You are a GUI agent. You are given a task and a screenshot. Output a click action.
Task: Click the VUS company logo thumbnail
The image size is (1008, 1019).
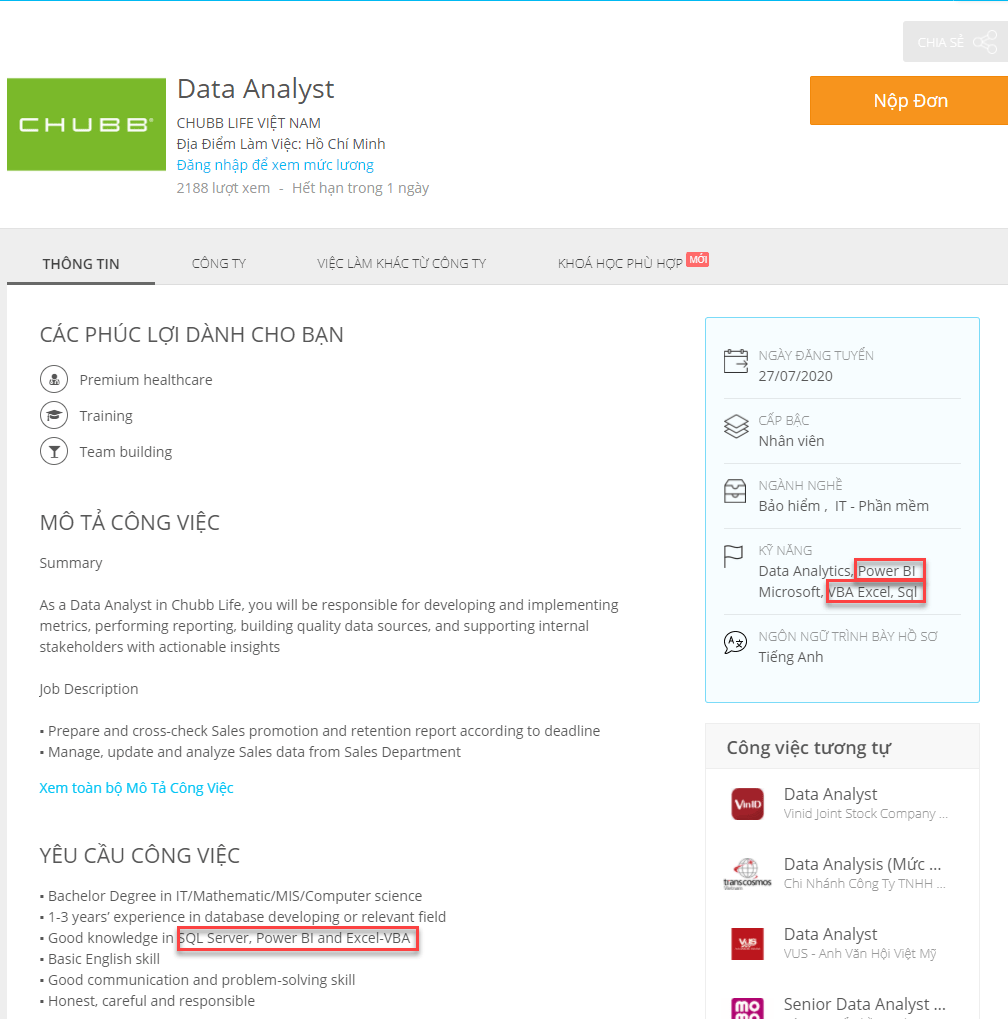pyautogui.click(x=747, y=943)
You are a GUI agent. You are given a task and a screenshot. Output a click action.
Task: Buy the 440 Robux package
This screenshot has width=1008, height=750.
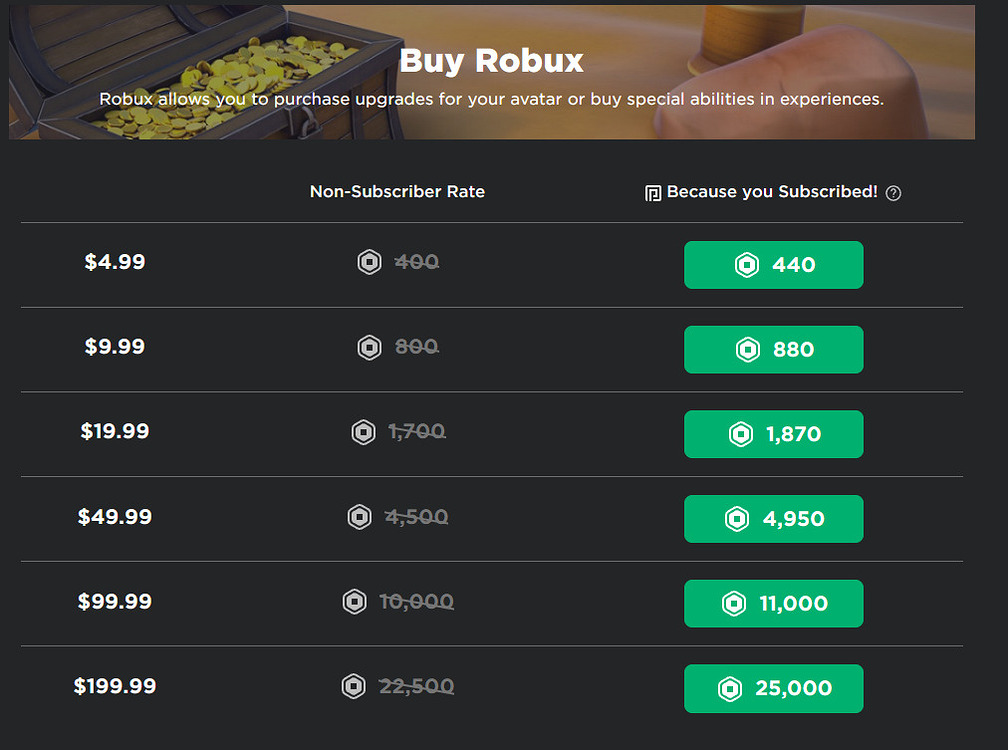[773, 265]
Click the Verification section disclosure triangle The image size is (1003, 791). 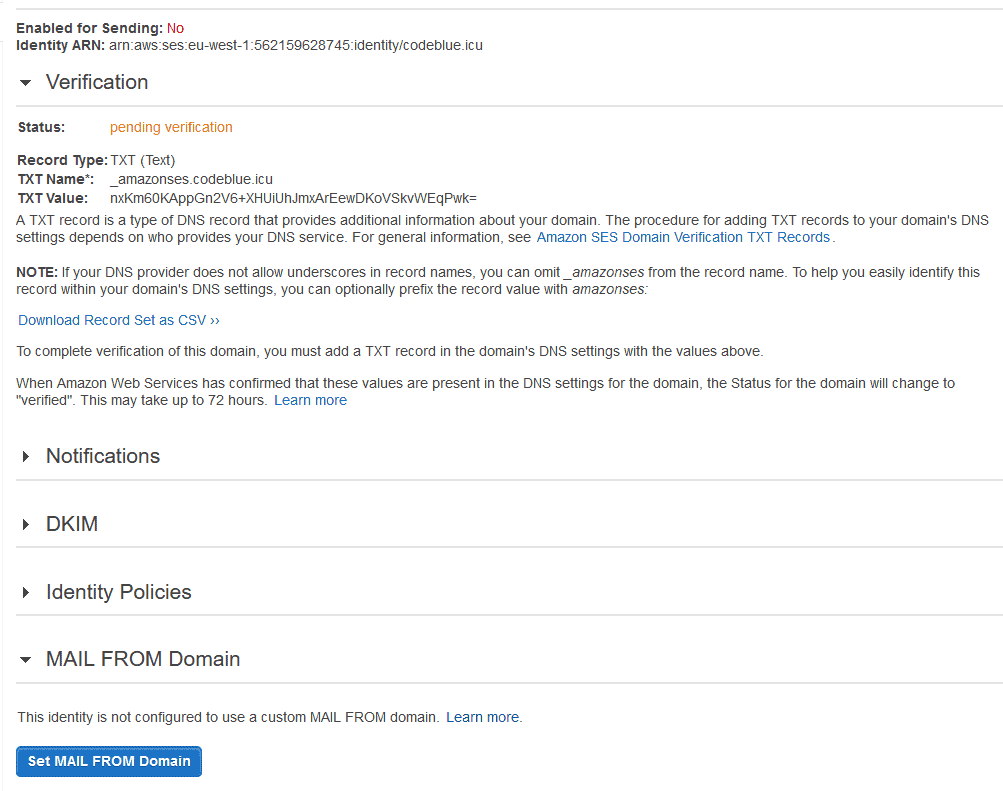(x=24, y=83)
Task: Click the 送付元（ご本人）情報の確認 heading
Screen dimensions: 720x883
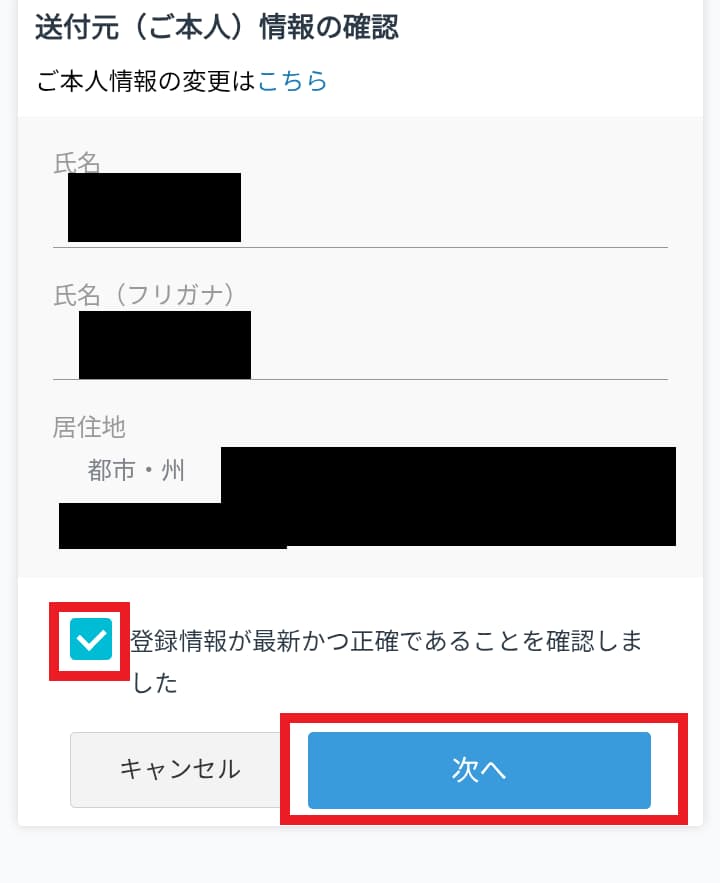Action: coord(217,27)
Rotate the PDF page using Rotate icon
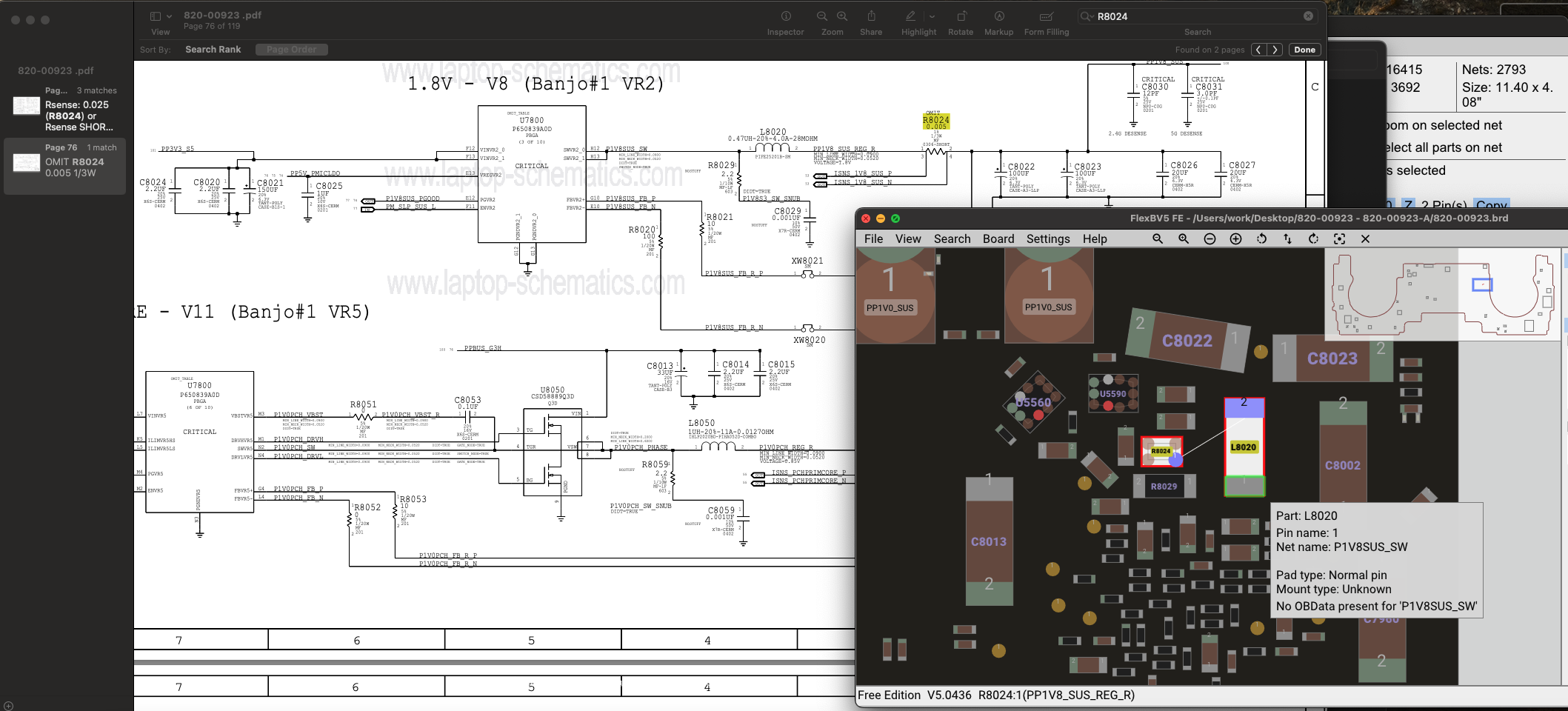 (x=961, y=16)
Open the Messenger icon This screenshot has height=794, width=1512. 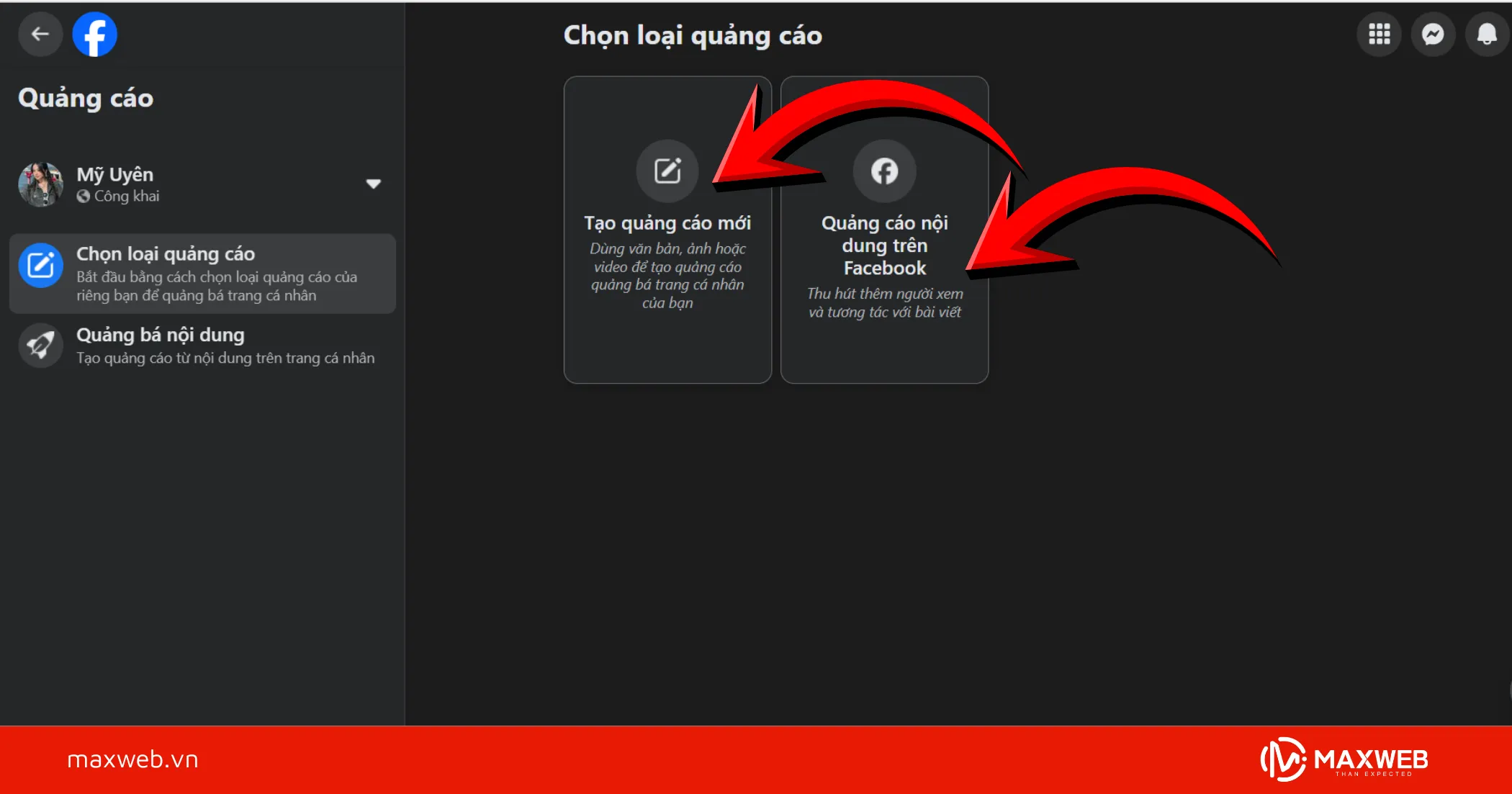[1433, 34]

# [Objective]
Recast the records above as a Markdown table with the columns Row and Line, starting at the beginning of the records and going on through the line that contains "pyautogui.click(x=747, y=943)". Put each line's number in Row and its text in Line, skip blank lines, and leave out the pictures.

# [Response to this task]
| Row | Line |
|---|---|
| 1 | You are a GUI agent. You are given a task and a screenshot. Output a click action. |
| 2 | Task: Click the VUS company logo thumbnail |
| 3 | The image size is (1008, 1019). |
| 4 | pyautogui.click(x=747, y=943) |